--- RECORDS TO USE Enclosed Below ---

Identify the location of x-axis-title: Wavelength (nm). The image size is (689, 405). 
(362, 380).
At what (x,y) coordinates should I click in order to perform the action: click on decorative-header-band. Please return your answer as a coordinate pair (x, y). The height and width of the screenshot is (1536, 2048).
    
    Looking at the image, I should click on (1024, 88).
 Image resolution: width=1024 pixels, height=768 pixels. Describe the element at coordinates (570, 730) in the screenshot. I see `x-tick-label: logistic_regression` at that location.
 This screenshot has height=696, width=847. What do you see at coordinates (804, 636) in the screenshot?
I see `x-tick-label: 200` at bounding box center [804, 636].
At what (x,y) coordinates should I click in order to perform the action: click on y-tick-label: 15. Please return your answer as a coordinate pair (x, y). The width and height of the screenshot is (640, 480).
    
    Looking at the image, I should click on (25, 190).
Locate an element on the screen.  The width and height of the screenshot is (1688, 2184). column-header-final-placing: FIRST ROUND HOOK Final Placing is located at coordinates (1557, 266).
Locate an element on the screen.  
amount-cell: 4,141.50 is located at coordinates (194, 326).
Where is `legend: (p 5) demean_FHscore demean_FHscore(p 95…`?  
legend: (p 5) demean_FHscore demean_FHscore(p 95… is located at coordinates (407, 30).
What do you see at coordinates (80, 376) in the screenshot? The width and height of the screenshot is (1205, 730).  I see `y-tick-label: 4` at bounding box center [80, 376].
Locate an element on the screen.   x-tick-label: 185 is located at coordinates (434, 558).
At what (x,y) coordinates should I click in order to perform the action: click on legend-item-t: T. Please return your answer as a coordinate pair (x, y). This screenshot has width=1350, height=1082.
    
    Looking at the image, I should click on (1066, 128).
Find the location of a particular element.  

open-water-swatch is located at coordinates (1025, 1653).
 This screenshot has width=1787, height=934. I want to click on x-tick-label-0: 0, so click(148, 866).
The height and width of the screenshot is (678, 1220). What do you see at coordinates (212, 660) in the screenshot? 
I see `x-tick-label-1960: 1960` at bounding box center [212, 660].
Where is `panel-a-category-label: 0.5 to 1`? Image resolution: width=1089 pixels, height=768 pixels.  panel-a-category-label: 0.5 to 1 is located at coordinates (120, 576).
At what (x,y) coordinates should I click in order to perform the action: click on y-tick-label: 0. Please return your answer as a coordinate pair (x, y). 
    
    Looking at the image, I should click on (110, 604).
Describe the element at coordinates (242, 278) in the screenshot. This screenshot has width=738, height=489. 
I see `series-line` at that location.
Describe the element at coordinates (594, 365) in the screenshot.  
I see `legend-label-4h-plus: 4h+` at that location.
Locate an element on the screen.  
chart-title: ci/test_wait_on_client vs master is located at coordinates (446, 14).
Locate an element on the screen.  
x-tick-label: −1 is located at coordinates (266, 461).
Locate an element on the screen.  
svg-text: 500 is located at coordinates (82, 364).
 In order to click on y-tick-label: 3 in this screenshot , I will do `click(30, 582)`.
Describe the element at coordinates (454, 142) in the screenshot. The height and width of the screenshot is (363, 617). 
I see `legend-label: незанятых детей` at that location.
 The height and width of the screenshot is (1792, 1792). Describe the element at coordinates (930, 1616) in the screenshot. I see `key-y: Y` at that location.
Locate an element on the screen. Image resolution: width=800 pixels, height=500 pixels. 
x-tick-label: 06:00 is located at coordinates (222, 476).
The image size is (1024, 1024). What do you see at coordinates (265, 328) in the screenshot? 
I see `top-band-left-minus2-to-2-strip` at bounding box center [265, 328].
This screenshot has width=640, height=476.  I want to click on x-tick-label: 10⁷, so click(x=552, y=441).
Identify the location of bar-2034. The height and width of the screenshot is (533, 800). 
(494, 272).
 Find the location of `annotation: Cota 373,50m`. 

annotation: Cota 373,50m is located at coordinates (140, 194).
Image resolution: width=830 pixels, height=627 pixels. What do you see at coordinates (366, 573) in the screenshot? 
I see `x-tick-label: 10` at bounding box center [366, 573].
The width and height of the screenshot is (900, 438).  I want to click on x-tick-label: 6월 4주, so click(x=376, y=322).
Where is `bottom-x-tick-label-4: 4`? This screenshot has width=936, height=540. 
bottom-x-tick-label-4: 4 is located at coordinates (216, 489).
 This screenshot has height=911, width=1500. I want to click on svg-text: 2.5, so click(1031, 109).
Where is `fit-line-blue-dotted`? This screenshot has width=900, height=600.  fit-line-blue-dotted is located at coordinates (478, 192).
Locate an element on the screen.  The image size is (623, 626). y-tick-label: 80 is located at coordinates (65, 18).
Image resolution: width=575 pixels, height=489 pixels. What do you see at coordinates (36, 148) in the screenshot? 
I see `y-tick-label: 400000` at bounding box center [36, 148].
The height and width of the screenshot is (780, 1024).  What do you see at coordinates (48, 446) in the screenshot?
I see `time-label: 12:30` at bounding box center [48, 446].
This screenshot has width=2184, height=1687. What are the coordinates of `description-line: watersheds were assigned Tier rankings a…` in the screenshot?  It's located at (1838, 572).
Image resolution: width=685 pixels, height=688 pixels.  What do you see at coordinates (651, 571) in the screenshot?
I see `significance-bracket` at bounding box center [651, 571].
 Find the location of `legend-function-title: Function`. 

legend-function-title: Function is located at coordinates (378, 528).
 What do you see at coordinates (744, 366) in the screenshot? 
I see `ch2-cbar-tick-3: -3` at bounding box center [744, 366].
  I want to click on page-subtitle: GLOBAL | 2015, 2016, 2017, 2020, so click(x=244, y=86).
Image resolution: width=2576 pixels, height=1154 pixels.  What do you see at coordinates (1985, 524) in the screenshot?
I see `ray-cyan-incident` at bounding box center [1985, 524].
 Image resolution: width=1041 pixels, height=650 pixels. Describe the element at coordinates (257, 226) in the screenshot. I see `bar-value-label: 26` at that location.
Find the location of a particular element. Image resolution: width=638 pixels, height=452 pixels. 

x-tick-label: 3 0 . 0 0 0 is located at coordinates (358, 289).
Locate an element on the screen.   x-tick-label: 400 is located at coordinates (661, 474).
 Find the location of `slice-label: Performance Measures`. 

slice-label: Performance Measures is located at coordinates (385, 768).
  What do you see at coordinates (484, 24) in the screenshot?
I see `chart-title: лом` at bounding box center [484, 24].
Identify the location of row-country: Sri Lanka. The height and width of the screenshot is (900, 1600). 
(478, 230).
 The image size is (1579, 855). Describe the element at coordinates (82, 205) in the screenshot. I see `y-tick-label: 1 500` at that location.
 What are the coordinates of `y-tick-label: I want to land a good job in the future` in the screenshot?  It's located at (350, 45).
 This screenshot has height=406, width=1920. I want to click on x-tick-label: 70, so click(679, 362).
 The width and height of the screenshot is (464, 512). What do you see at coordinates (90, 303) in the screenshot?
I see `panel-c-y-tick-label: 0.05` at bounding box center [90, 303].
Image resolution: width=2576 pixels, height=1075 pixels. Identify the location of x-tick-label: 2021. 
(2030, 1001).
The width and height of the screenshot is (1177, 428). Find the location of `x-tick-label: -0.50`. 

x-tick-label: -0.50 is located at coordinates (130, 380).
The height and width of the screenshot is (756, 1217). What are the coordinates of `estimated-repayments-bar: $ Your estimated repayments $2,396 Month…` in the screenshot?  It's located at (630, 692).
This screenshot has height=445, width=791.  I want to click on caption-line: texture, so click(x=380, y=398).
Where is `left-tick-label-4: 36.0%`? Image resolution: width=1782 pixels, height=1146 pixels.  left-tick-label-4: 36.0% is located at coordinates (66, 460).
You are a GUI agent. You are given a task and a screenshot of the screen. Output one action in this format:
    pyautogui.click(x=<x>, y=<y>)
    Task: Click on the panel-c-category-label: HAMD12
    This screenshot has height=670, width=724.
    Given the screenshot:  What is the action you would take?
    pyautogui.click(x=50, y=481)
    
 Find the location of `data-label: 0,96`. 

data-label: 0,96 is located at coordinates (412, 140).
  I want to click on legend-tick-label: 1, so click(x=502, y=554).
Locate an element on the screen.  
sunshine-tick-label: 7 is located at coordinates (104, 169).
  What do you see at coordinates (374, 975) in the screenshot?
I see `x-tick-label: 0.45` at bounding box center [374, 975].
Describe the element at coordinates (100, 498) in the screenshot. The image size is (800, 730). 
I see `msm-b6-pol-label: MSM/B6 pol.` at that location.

--- End of Enclosed RECORDS TO USE ---

_ASSIGNMENT_: Present the records from the line containing "Image resolution: width=2576 pixels, height=1154" through the line containing "center [90, 303]." as a numbered list, leaving out any blank lines.

_OUTPUT_:
1. Image resolution: width=2576 pixels, height=1154 pixels.  What do you see at coordinates (1985, 524) in the screenshot?
2. I see `ray-cyan-incident` at bounding box center [1985, 524].
3.  Image resolution: width=1041 pixels, height=650 pixels. Describe the element at coordinates (257, 226) in the screenshot. I see `bar-value-label: 26` at that location.
4. Find the location of a particular element. Image resolution: width=638 pixels, height=452 pixels. 
5. x-tick-label: 3 0 . 0 0 0 is located at coordinates (358, 289).
6. Locate an element on the screen.   x-tick-label: 400 is located at coordinates (661, 474).
7.  Find the location of `slice-label: Performance Measures`. 
8. slice-label: Performance Measures is located at coordinates (385, 768).
9.   What do you see at coordinates (484, 24) in the screenshot?
10. I see `chart-title: лом` at bounding box center [484, 24].
11. Identify the location of row-country: Sri Lanka. The height and width of the screenshot is (900, 1600). 
12. (478, 230).
13.  The image size is (1579, 855). Describe the element at coordinates (82, 205) in the screenshot. I see `y-tick-label: 1 500` at that location.
14.  What are the coordinates of `y-tick-label: I want to land a good job in the future` in the screenshot?  It's located at (350, 45).
15.  This screenshot has height=406, width=1920. I want to click on x-tick-label: 70, so click(679, 362).
16.  The width and height of the screenshot is (464, 512). What do you see at coordinates (90, 303) in the screenshot?
17. I see `panel-c-y-tick-label: 0.05` at bounding box center [90, 303].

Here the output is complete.